**Data for this exercise**:
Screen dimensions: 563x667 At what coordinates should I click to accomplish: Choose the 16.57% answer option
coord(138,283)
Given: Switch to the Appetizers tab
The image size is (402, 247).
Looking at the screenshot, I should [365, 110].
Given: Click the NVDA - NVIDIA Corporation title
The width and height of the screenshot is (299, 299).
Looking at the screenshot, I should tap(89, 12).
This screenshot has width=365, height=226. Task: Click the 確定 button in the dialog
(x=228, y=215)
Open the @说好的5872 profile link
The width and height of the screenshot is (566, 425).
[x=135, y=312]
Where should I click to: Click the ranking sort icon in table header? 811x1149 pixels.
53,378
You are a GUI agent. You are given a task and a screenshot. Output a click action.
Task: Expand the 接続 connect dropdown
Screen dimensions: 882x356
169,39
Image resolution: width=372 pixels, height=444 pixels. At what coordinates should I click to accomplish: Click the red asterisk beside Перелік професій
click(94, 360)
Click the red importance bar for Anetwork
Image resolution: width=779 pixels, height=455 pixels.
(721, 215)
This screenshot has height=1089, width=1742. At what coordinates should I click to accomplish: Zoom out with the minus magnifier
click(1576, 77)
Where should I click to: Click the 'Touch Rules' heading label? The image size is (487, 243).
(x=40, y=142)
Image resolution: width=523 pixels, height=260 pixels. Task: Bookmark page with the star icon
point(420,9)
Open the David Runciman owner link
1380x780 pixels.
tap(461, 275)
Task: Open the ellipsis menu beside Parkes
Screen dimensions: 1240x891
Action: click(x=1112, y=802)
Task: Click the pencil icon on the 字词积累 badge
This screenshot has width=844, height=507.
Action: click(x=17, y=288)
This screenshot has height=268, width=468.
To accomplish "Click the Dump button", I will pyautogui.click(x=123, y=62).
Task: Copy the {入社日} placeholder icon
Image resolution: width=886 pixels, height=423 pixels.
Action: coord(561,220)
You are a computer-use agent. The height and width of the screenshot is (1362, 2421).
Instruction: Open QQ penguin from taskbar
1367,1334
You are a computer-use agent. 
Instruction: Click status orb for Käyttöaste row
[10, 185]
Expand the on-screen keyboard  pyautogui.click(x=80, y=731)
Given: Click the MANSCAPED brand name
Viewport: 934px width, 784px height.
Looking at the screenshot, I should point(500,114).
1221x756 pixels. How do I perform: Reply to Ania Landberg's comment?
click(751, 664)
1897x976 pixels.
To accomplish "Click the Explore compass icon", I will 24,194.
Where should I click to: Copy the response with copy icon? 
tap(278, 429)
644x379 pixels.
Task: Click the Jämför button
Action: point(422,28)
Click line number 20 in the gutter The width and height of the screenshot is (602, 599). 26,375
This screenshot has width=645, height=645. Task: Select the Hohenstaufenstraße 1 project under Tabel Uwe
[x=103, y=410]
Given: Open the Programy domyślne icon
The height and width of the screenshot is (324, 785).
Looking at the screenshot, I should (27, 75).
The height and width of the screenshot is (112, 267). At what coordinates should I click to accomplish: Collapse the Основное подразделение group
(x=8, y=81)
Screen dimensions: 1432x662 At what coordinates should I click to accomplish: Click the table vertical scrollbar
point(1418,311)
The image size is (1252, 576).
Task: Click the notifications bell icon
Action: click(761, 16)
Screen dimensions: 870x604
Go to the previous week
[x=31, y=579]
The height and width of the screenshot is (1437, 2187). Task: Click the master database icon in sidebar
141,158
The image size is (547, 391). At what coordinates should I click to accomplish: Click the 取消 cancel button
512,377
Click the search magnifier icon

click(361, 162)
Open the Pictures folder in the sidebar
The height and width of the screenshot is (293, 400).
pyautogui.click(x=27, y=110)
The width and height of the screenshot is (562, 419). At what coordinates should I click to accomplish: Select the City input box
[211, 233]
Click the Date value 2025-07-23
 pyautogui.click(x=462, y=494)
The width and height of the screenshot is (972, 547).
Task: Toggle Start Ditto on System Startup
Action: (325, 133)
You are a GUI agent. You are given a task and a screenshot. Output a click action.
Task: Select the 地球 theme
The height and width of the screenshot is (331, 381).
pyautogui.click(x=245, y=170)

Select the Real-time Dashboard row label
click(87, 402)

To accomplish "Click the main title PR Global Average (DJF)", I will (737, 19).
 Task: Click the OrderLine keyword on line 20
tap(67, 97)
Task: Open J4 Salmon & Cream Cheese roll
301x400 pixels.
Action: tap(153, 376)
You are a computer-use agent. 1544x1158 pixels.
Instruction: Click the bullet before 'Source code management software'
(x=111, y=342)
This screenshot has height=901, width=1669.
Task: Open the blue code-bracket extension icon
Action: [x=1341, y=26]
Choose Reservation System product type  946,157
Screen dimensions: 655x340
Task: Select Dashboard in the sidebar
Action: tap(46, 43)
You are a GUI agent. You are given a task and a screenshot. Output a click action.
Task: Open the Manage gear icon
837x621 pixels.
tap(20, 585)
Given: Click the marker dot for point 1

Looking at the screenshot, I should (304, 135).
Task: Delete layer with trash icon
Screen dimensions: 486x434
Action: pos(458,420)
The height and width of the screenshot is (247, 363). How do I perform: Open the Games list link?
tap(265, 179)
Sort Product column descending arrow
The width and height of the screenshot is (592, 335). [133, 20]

**Task**:
Rewrite all the records, swapping every "GUI agent" for "interface agent" and leaving everything else unchanged.

**Result for this task**:
Screen dimensions: 563x667 At what coordinates should I click to accomplish: Choose the 16.57% answer option
coord(138,283)
Given: Switch to the Appetizers tab
The image size is (402, 247).
Looking at the screenshot, I should [365, 110].
Given: Click the NVDA - NVIDIA Corporation title
The width and height of the screenshot is (299, 299).
Looking at the screenshot, I should tap(89, 12).
This screenshot has width=365, height=226. Task: Click the 確定 button in the dialog
(x=228, y=215)
Open the @说好的5872 profile link
The width and height of the screenshot is (566, 425).
[x=135, y=312]
Where should I click to: Click the ranking sort icon in table header? 811x1149 pixels.
53,378
You are a interface agent. You are given a task and a screenshot. Output a click action.
Task: Expand the 接続 connect dropdown
Screen dimensions: 882x356
169,39
Image resolution: width=372 pixels, height=444 pixels. At what coordinates should I click to accomplish: Click the red asterisk beside Перелік професій
click(94, 360)
Click the red importance bar for Anetwork
Image resolution: width=779 pixels, height=455 pixels.
(721, 215)
This screenshot has height=1089, width=1742. At what coordinates should I click to accomplish: Zoom out with the minus magnifier
click(1576, 77)
Where should I click to: Click the 'Touch Rules' heading label? The image size is (487, 243).
(x=40, y=142)
Image resolution: width=523 pixels, height=260 pixels. Task: Bookmark page with the star icon
point(420,9)
Open the David Runciman owner link
1380x780 pixels.
tap(461, 275)
Task: Open the ellipsis menu beside Parkes
Screen dimensions: 1240x891
Action: click(x=1112, y=802)
Task: Click the pencil icon on the 字词积累 badge
This screenshot has width=844, height=507.
Action: click(x=17, y=288)
This screenshot has height=268, width=468.
To accomplish "Click the Dump button", I will pyautogui.click(x=123, y=62).
Task: Copy the {入社日} placeholder icon
Image resolution: width=886 pixels, height=423 pixels.
Action: coord(561,220)
You are a computer-use agent. The height and width of the screenshot is (1362, 2421).
Instruction: Open QQ penguin from taskbar
1367,1334
You are a computer-use agent. 
Instruction: Click status orb for Käyttöaste row
[10, 185]
Expand the on-screen keyboard  pyautogui.click(x=80, y=731)
Given: Click the MANSCAPED brand name
Viewport: 934px width, 784px height.
Looking at the screenshot, I should point(500,114).
1221x756 pixels. How do I perform: Reply to Ania Landberg's comment?
click(751, 664)
1897x976 pixels.
To accomplish "Click the Explore compass icon", I will 24,194.
Where should I click to: Copy the response with copy icon? 
tap(278, 429)
644x379 pixels.
Task: Click the Jämför button
Action: point(422,28)
Click line number 20 in the gutter The width and height of the screenshot is (602, 599). 26,375
This screenshot has width=645, height=645. Task: Select the Hohenstaufenstraße 1 project under Tabel Uwe
[x=103, y=410]
Given: Open the Programy domyślne icon
The height and width of the screenshot is (324, 785).
Looking at the screenshot, I should (27, 75).
The height and width of the screenshot is (112, 267). At what coordinates should I click to accomplish: Collapse the Основное подразделение group
(x=8, y=81)
Screen dimensions: 1432x662 At what coordinates should I click to accomplish: Click the table vertical scrollbar
point(1418,311)
The image size is (1252, 576).
Task: Click the notifications bell icon
Action: click(761, 16)
Screen dimensions: 870x604
Go to the previous week
[x=31, y=579]
The height and width of the screenshot is (1437, 2187). Task: Click the master database icon in sidebar
141,158
The image size is (547, 391). At what coordinates should I click to accomplish: Click the 取消 cancel button
512,377
Click the search magnifier icon

click(361, 162)
Open the Pictures folder in the sidebar
The height and width of the screenshot is (293, 400).
pyautogui.click(x=27, y=110)
The width and height of the screenshot is (562, 419). At what coordinates should I click to accomplish: Select the City input box
[211, 233]
Click the Date value 2025-07-23
 pyautogui.click(x=462, y=494)
The width and height of the screenshot is (972, 547).
Task: Toggle Start Ditto on System Startup
Action: (325, 133)
You are a interface agent. You are given a task and a screenshot. Output a click action.
Task: Select the 地球 theme
The height and width of the screenshot is (331, 381).
pyautogui.click(x=245, y=170)

Select the Real-time Dashboard row label
click(87, 402)

To accomplish "Click the main title PR Global Average (DJF)", I will (737, 19).
 Task: Click the OrderLine keyword on line 20
tap(67, 97)
Task: Open J4 Salmon & Cream Cheese roll
301x400 pixels.
Action: tap(153, 376)
You are a computer-use agent. 1544x1158 pixels.
Instruction: Click the bullet before 'Source code management software'
(x=111, y=342)
This screenshot has height=901, width=1669.
Task: Open the blue code-bracket extension icon
Action: [x=1341, y=26]
Choose Reservation System product type  946,157
Screen dimensions: 655x340
Task: Select Dashboard in the sidebar
Action: tap(46, 43)
You are a interface agent. You are given a task and a screenshot. Output a click action.
Task: Open the Manage gear icon
837x621 pixels.
tap(20, 585)
Given: Click the marker dot for point 1

Looking at the screenshot, I should (304, 135).
Task: Delete layer with trash icon
Screen dimensions: 486x434
Action: pos(458,420)
The height and width of the screenshot is (247, 363). How do I perform: Open the Games list link?
tap(265, 179)
Sort Product column descending arrow
The width and height of the screenshot is (592, 335). [133, 20]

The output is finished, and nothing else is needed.